抜粋文

==============================

~腰痛予防への新知見~

藤田医科大学(愛知県豊明市)整形外科学 藤田順之教授・松永美佳大学院生、公衆衛生学 太田充彦教授・桶川龍世大学院生、精神神経科学 北島剛司教授、名古屋大学大学院医学系研究科国際保健医療学・公衆衛生学の八谷寛教授(藤田医科大学客員教授)らの研究グループは、クロノタイプ(人が1日の中で最も活動的である時間帯)の健康への影響に着目し、4,728人の労働者集団を対象とした分析を行いました。この結果、日本において夜型の人(活発に活動できる時間が夜に傾いている人)は朝型の人(活発に活動できる時間が朝に傾いている人)に比べて腰痛を有する割合が高いことを明らかにしました。
腰痛はありふれた、かつ、生活の質を低下させる疾病です。本研究の成果は、より効果の高い腰痛予防対策を考えるうえでのエビデンスになることが期待されます。
本研究成果は、ドイツの学術ジャーナル「European Spine Journal」(2025年7月3日付けオンライン版)に公開されました。
URL:https://link.springer.com/article/10.1007/s00586-025-09048-9


<研究成果のポイント>

夜型と腰痛に関連があることを、多様な年齢から構成される日本人労働者において発見
夜型が腰痛の原因である可能性を示唆


<背 景>
腰痛は日本人が最も多く訴える自覚症状です(2022年国民生活基礎調査)。原因は多岐にわたり、腰に負荷がかかる仕事、肥満、運動不足、喫煙、心理的ストレスなどが挙げられていますが、他にも原因があるかもしれないとされています。
夜型の人は腰痛を有する割合が高いとするいくつかの報告があります。これらの研究はある特定の年齢・職業集団や対象者数の少ない集団で行われており、その結果がすべての人々に当てはまるかは不明でした。また、日本人を対象とした研究はこれまでにありませんでした。
そこで本研究では、多様な年齢層が含まれる日本の労働者集団において、夜型の人が腰痛を有する割合を調査しました。


<研究手法・研究成果>
日本の公務員4,728人を対象にした横断的分析を行いました。腰痛の有無は自己申告にて評価しました。クロノタイプは、短縮版朝型・夜型質問票を使用し、朝型、中間型、夜型のどれに当てはまるかを判定しました。

はじめに、クロノタイプで最も多かったのは中間型(51%)でした。次いで朝型(38%)と夜型(11%)でした。

==============================

参考資料

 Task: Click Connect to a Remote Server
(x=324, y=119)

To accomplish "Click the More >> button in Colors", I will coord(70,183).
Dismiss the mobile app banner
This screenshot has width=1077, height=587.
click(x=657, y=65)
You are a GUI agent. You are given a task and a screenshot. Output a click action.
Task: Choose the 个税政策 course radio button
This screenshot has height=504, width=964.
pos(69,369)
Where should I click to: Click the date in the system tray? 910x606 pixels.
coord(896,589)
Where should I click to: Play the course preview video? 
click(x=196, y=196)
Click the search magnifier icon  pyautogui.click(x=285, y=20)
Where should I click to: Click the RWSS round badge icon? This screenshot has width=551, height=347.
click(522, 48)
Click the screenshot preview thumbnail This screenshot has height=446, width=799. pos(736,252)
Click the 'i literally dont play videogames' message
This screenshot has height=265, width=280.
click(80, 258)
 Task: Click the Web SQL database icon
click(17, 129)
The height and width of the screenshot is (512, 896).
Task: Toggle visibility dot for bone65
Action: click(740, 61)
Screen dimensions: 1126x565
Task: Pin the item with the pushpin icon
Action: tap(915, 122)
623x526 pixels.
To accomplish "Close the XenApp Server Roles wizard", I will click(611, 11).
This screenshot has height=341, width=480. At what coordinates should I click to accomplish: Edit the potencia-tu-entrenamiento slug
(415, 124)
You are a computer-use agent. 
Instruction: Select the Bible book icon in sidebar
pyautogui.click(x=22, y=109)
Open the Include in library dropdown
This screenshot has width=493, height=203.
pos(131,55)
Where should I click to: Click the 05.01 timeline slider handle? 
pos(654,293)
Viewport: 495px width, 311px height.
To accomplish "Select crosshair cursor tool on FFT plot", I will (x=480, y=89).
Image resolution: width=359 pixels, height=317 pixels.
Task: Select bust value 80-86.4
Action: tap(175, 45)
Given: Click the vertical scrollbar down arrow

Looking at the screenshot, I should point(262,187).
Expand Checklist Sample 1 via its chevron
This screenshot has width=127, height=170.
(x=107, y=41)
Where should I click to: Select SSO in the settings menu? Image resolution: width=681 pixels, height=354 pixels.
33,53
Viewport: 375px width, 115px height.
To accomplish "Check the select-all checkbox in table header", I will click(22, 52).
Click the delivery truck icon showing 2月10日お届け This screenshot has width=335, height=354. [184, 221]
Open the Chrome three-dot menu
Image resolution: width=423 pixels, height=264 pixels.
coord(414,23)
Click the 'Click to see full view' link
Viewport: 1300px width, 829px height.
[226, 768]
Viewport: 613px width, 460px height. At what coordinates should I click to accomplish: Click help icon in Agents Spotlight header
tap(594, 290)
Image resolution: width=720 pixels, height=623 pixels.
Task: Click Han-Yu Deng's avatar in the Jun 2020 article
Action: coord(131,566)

==============================

指示
クロノタイプと腰痛の研究に関する文章を、最後の文の後から書き継いでください。 項目はここでは使いません。

回答
対象者の30%に腰痛がありました。腰痛を有する割合は、夜型の人が朝型の人に比べて高くなりました(36.2%対28.7%)。夜型の人は朝型に比べ運動習慣が少なく、睡眠時間が短いなどクロノタイプだけでなく腰痛と関連するその他の多くの要因の状況も異なっていたため、それら交絡要因※1の影響を統計学的に除去する多重ロジスティック回帰分析※2を行いました。今回、年齢、性別、職業、残業時間、インターネット・メールの使用時間、体格指数(BMI: body mass index)※3、喫煙、運動習慣、座位時間、睡眠、抑うつ症状という多くの交絡要因を考慮した分析を実施することができましたが、それでも、夜型の人々は朝型の人々に比べて腰痛を有する確率が1.46倍高いことが明らかになりました(調整済みオッズ比:1.46、95%信頼区間:1.16–1.83)。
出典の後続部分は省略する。